On Windows, you would need to use CMD /V /C
cmd /V /C "set "GIT_EDITOR=true" && git rebase --continue
In both OS, you can use aliases
# Linux
alias grc="GIT_EDITOR=true git rebase --continue"
# Windows
doskey grc=cmd /V /C "set "GIT_EDITOR=true" && git rebase --continue"
Then a simple grc will be enough to continue the rebase without the editor popping up.

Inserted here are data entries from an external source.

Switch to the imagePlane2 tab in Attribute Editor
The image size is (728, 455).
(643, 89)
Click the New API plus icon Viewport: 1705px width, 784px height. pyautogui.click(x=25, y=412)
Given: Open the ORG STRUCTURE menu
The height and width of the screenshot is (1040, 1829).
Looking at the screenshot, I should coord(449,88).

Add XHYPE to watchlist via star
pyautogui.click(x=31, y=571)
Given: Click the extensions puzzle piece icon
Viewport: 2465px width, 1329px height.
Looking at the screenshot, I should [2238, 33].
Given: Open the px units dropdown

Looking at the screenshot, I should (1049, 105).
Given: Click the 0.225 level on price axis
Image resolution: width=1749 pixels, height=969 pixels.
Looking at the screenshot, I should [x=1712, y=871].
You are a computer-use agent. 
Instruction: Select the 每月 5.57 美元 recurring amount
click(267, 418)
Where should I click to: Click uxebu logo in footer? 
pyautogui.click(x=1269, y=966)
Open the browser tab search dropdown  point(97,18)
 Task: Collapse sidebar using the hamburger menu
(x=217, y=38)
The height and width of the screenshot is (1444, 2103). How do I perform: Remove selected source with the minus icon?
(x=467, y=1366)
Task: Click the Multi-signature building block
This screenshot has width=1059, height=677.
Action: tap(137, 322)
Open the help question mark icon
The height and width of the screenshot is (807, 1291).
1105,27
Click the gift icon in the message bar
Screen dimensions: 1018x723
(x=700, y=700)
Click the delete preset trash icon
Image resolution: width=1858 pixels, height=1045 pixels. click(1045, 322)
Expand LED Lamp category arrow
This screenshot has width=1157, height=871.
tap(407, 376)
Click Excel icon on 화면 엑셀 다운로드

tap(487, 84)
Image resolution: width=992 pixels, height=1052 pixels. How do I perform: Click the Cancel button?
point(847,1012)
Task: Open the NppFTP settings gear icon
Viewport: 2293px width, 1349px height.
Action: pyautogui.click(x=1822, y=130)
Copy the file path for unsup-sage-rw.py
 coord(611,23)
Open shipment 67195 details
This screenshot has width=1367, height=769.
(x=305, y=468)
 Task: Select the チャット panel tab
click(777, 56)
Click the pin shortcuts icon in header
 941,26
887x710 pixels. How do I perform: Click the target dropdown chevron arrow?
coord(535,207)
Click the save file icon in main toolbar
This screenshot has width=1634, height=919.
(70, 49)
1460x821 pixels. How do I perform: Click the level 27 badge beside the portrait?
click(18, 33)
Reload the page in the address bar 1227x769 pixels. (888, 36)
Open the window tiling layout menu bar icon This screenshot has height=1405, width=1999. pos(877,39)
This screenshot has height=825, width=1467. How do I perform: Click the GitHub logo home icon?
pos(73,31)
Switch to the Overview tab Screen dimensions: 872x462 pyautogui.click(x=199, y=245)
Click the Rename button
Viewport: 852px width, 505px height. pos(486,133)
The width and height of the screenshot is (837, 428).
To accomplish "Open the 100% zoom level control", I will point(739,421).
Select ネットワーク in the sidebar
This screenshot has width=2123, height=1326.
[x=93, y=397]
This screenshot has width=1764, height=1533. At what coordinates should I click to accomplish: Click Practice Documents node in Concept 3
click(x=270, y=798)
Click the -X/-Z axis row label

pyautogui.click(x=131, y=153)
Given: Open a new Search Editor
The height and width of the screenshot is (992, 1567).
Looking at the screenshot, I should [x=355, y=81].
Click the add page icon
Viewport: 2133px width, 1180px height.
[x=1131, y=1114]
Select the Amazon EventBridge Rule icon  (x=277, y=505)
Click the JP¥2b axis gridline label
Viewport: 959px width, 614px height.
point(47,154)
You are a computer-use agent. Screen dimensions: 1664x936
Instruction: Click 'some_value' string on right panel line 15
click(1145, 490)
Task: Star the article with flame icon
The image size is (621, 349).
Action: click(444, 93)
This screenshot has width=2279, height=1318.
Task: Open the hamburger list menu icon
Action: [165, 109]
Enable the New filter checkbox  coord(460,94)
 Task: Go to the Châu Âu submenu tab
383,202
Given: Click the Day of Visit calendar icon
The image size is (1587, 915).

David Gardiner adds in the comments:
In PowerShell, use:
$env:GIT_EDITOR = "true -and git rebase --continue"then tidy up with
$env:GIT_EDITOR = ""
To set that globally (without alias), maybe consider this approach:
specifying the core.commentChar detected from the .git/rebase-merge/message (here @):
git --global core.commentChar @
There is also GIT_SEQUENCE_EDITOR=:, but you cannot always leave it at that value, because that would break all the rebase operation where you want an editor.
That is why having an alias remains the most flexible and accurate approach, rather than relying on a global setting which might break other rebase editor use cases.